No acompanhamento, os CSP são fundamentais na monitorização de sintomas, adesão à terapêutica inalada e cumprimento do plano vacinal. Contudo, persistem várias lacunas: o acesso à espirometria continua irregular, a reabilitação respiratória está pouco disponível, há sobrecarga dos profissionais e falta de sistemas de apoio à decisão clínica em tempo real. Além disso, continua a ser necessária mais formação específica sobre a gestão da DPOC neste nível de cuidados.

HN – De que forma iniciativas formativas como a ‘COPD Academy by Trelegy’ contribuem para a atualização científica e para a partilha de boas práticas entre profissionais de diferentes especialidades, e qual o impacto esperado na qualidade dos cuidados prestados aos doentes?

CA – A ‘COPD Academy by Trelegy’ tem um papel relevante na promoção da atualização científica contínua dos profissionais de saúde. Estas iniciativas permitem divulgar conhecimentos baseados na evidência, reforçar as guidelines e recomendações mais recentes e abordar as comorbilidades associadas à DPOC, valorizando a perspetiva dos médicos de família e internistas.
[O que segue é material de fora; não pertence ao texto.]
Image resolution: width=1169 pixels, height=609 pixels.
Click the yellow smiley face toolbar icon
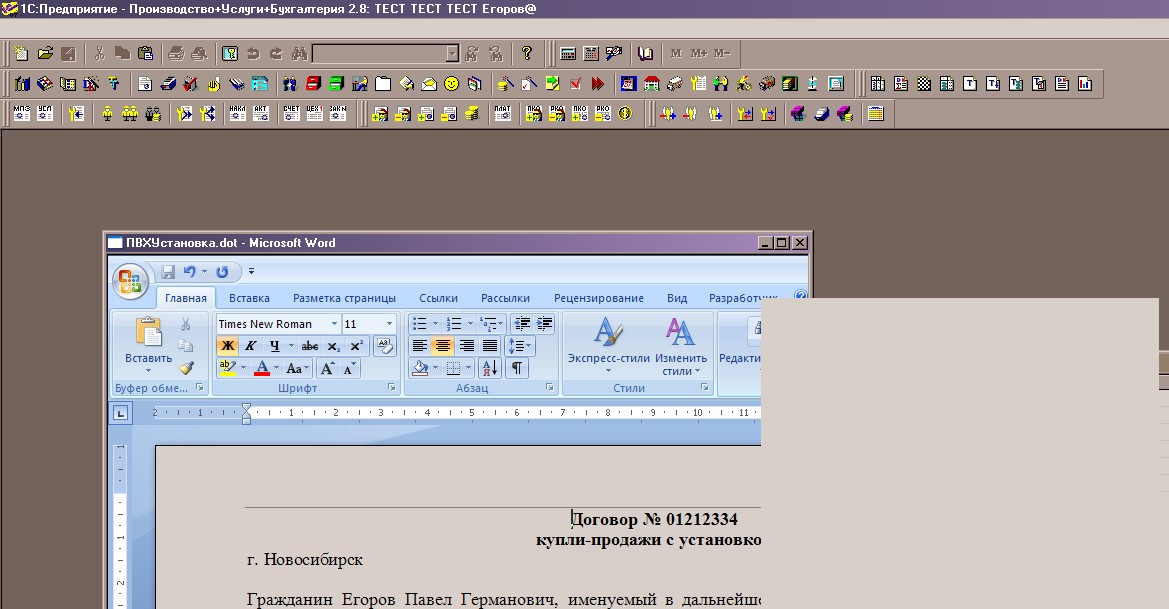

Ao fomentar a partilha de experiências entre especialidades, estes momentos criam espaços de colaboração e discussão que contribuem para uma abordagem mais holística e integrada do doente. O impacto esperado passa por uma maior uniformização na abordagem à DPOC, melhoria na adesão às recomendações clínicas, melhores cuidados prestados e maior motivação dos profissionais envolvidos para  gestão da DPOC.

É de saudar a iniciativa da GSK em promover iniciativas como esta, que claramente contribuem para aumentar a capacitação de todos os profissionais de saúde envolvidos na gestão da DPOC, com o impacto que isso acaba por ter nos resultados clínicos dos doentes.

HN – Tendo em conta os avanços recentes na terapêutica e nas ferramentas digitais, como a telemonitorização e a telereabilitação, que oportunidades identifica para melhorar a adesão ao tratamento e a qualidade de vida dos doentes com DPOC em Portugal?

CA – Os avanços na terapêutica, como a terapêutica tripla em dose única diária, oferecem aos doentes maior conveniência e simplicidade, fatores que favorecem a adesão. A telemonitorização, através de dispositivos conectados ou aplicações móveis, permite o seguimento remoto de sintomas e o envio de alertas precoces em caso de descompensação.

A telereabilitação é uma solução eficaz para doentes com mobilidade reduzida ou que vivem em zonas rurais, garantindo acesso à reabilitação respiratória. Aplicações digitais com lembretes, planos de ação e conteúdos educativos aumentam o envolvimento do doente no seu processo terapêutico. Estas ferramentas, quando bem integradas nos cuidados de saúde, têm o potencial de reduzir exacerbações, melhorar a qualidade de vida e reduzir os custos associados à doença.